A.   The particular circumstances of the case

     The applicant, who is a journalist by profession, was working for

"profil", an Austrian periodical dealing mostly with politics. He

investigated in and reported on the case of Mr. Androsch, a former

Minister of Finance, who was involved in the following sets of criminal

proceedings.

     In 1989 Mr. Androsch was convicted by the Vienna Court of Appeal

(Oberlandesgericht), of having made false statements as a witness in

two incidents.  The Court found that he had, before a parliamentary

investigation committee (Untersuchungsausschuß), inter alia wrongly

stated that certain amounts of money on an account belonging to him,

had been put at his disposal by a Mr. S., whereas they had actually

been transferred from anonymous accounts, belonging to him and his

wife.  Further, he had, in criminal proceedings against financial

officers charged with abuse of authority, stated that several anonymous

accounts belonged to Mr. S., although they belonged to him, his wife

and his mother.

     In 1991 the Vienna Regional Criminal Court (Landesgericht für

Strafsachen) conducted criminal proceedings against Mr. Androsch

concerning charges of tax evasion.  It held hearings, inter alia, on

25 and 26 May 1991.

     On 1 July 1991 the periodical "profil" published a two-page

article by the applicant, relating to the above proceedings.

     The article starts with describing the atmosphere in the court

room, stating that Mr. Androsch and his counsel displayed a

condescending attitude towards the presiding judge and the public

prosecutor.  In contrast, the latter two are described as being well-

prepared and polite.  Then the article turns to the anonymous accounts

at issue in the proceedings.  It suggests that the construction used

was quite simple, because Mr. Androsch, being in office as a Minister

of Finance until January 1981, could count on the misinterpreted

loyalty of his financial officers.  After he left, these officers were

busy covering up the whole matter.  When this was no longer possible,

as a court started investigations, Mr. Androsch's advisers delayed the

proceedings.  Next, the article turns to Mr. Androsch's defence,

stating that he brought his deceased adoptive father into play, to whom

he had already earlier ascribed black money, which the latter had

actually never owned.  The article then states that inter alia the

Vienna Court of Appeal and the Finance Authorities had already proved

that Mr. Androsch was lying, as regards this question.  It continues

as follows:

     "Der Geldfluß der sieben Schwarzgeldkonten läßt keine andere

Auslegung als die der Steuerhinterziehung durch Androsch zu. Dessen

Verantwortung vor Gericht war - nach so vielen Jahren hätte man sich

zumindest zurechtgezimmerte Argumente erwartet - blamabel: Immer dann,

wenn ihn Richter Zeilinger auf den Punkt fragte, flüchtete er sich

entweder in Erinnerungslücken oder schob den toten 'Wahlvater' vor.

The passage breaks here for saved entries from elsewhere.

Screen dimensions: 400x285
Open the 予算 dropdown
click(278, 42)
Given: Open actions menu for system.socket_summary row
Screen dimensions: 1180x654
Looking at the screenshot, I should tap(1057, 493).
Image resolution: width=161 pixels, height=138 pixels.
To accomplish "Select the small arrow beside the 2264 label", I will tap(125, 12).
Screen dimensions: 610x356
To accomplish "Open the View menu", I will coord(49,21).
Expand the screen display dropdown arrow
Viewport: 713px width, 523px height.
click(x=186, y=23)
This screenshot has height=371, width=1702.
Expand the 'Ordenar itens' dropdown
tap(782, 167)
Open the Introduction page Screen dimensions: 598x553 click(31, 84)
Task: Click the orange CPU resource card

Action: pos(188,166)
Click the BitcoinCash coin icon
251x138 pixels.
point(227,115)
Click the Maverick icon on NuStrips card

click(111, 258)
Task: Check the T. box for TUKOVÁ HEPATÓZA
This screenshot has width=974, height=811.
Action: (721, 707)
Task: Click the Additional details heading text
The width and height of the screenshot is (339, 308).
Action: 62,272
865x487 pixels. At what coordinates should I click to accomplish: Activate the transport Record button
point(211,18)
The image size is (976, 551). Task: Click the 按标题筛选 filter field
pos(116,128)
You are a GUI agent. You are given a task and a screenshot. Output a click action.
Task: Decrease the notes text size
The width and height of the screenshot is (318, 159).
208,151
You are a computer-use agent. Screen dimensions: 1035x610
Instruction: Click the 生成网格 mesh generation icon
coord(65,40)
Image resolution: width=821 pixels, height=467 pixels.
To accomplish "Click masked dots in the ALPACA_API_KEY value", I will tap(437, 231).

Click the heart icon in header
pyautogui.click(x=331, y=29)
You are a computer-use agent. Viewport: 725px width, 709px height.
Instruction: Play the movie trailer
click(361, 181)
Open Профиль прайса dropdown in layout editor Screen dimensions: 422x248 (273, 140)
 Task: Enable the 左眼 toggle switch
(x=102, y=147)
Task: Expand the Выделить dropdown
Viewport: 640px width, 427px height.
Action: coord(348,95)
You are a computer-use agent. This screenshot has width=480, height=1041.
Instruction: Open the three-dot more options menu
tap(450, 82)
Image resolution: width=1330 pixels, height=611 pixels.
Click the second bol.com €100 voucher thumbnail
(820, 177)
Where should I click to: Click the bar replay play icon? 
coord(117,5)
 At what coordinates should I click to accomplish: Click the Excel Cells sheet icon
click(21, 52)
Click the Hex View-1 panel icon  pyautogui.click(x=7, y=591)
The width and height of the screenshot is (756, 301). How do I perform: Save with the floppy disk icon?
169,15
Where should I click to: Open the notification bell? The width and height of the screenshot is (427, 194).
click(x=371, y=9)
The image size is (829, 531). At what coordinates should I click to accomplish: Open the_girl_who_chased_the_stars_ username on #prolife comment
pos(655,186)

Sogar der verblichene Sir Arthur Stein, der Erforscher der

Seidenstraße, wurde strapaziert: Von ihm will er ein Legat geerbt

haben."

     "The sloshing around of money of the seven "black" accounts

permits no other interpretation than that Androsch was evading taxes.

His defence before the court - after so many years one would at least

have expected tenable arguments to have been made up - was disgraceful:

Whenever judge Zeilinger asked him a precise question he escaped into

memory lapses or dragged in his deceased 'adoptive father'.  Even the

late Sir Arthur Stein, the explorer of the silk route, was invoked: He

is supposed to have inherited a legacy from him."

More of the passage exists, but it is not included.